As practically every company adopts new digital ways of doing all kinds of things, workers from pre-digital generations sometimes struggle to adapt. The cynical point of view is that Baby Boomers and older Gen X workers will get phased out of the workforce, thereby solving this problem. But that’s not what’s happening. Over the first two decades of this millennium, the share of workers over the age of 60 doubled, according to NIH.
Older generations are staying in the workforce longer than they used to, and there are more of them. The median age of the US population in general is rising, and it’s also more common (and sometimes financially necessary) for people to work longer and retire later. The growing population of older workers brings a wealth of experience, knowledge, and, yes, wisdom to industry. But even as they gain experience in their careers and roles, those roles constantly change, thanks to the advent of rapidly evolving technology.
There are often misconceptions that Baby Boomers don’t like technology and resist change. But when offered the right kinds of training, that’s simply not true. The truth is, training older workers for technology-based employment — whether it’s a frontline job in a store or the next step in a knowledge worker’s career — is entirely realistic when the right training strategy is used.
Across several published academic research papers, researchers have found that a slower pace of training, feedback given directly during training, and active participation in training are all critical to training older workers. VR training enables all of these things.
The benefits of VR in training older workers
VR training, and particularly a subset of this methodology called Immersive Learning, is an innovative approach to training the workforce that combines immersive virtual experiences in highly realistic professional settings with advanced learning theory, data science, and spatial design.
Within a headset, VR inspires seamless and effective adoption of new skills. This is true for learners of any age, and at any point in their career trajectory, but for older workers in general, VR offers some specific advantages over old-school training methods like classes, on-the-job training, and 1:1 mentorship.
- VR is a kinesthetic and multi-sensory learning experience. Learning by doing helps the learner understand the relevance of the skills they’re practicing in the headset to the job they’ll be expected to perform in a real environment.
- VR modules can be repeated on demand — when it’s convenient, and multiple times until the learner feels comfortable with a new skill and confident about trying it in the real world. Learners can take breaks between sessions and learn at their own pace.
- VR training is measurable, so L&D organizations can assess weaknesses in learning and dial in on an individual learner’s performance.
Even when self-paced, VR employee training typically works faster than traditional training because, within this construct, people learn and retain more information in a shorter period of time.

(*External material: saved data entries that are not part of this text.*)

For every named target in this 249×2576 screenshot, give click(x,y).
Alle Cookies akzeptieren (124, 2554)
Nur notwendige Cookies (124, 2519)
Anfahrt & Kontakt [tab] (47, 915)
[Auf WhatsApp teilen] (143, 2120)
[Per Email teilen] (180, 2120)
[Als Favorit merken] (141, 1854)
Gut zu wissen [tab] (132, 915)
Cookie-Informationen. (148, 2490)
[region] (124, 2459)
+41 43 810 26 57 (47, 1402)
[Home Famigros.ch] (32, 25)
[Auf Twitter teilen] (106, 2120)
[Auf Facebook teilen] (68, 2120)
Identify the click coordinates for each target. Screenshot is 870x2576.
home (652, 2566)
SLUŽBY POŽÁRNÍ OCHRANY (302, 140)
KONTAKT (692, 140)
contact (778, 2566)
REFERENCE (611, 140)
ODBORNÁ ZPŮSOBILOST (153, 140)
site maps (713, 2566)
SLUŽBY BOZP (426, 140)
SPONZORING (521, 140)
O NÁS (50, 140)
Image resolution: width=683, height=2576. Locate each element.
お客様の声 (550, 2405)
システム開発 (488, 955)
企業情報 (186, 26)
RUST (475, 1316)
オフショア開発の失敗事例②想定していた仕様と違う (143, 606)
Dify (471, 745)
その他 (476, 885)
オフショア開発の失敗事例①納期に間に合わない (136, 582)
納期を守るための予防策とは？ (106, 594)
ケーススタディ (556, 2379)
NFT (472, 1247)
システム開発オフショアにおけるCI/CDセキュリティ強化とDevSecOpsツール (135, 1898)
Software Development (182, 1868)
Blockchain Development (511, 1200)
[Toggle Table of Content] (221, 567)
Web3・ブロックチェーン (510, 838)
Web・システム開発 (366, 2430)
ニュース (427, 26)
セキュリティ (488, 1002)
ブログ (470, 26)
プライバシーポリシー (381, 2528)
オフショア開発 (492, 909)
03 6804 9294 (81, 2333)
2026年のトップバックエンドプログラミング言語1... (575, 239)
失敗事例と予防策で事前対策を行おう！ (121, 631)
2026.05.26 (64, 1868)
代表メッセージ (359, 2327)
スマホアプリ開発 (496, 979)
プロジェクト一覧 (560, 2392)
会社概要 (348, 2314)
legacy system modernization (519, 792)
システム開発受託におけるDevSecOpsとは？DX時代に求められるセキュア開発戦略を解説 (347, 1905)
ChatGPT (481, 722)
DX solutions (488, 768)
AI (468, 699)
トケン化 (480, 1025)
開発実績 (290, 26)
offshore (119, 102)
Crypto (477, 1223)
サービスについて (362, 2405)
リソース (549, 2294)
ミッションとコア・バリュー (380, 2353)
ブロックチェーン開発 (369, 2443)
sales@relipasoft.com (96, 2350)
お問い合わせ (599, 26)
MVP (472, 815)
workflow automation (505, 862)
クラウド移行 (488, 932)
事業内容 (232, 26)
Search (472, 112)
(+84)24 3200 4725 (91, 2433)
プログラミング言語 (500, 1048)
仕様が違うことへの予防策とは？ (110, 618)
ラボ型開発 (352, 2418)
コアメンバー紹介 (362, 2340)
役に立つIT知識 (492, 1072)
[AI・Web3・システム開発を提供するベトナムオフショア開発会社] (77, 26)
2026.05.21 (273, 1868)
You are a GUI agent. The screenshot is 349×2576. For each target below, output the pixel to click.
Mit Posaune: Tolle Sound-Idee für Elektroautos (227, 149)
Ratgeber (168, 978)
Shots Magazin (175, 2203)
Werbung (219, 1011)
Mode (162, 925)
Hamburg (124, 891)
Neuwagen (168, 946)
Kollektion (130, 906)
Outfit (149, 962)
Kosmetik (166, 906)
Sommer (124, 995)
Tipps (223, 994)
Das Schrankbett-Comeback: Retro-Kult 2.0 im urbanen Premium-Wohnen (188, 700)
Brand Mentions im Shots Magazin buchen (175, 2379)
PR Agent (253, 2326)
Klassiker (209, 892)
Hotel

Interactivity: The key to training older workers for technology-based employment
To enable older employees to thrive in this digital age, training methods must engage the learner. Interactive training methods force the learner to use not just their brain but their bodies, hands, and eyes. This sort of “embodied” learning quickly builds stronger neural pathways in the brain, cementing the information so that it becomes instinctual.
Within a VR headset, the learner is surrounded by the environment and experiences what it would be like to move around in that space, interact with other people (often avatars), grab objects, push buttons, and more.
For older knowledge workers in management positions, VR training can be equally effective at imparting critical leadership skills such as communication, diversity and inclusion, and how to diffuse difficult conversations with or between team members.
Technology skills training for older workers with VR
VR training can be an excellent, natural choice for older workers. But another fascinating potential of VR in learning and development is using it for institutional knowledge transfer. Rather than using VR to train older workers in new tricks, VR could hand down the knowledge and know-how of older workers to this and subsequent generations.
There will no doubt be countless new uses for VR in the workplace as the decade advances, but for now, it’s a highly useful tool for creating realistic practice in necessary skills within a safe, mistake-friendly environment. Older workers aren’t going anywhere and are, in fact, valuable to the workforce. Finding more successful ways to improve their skill sets will benefit any company.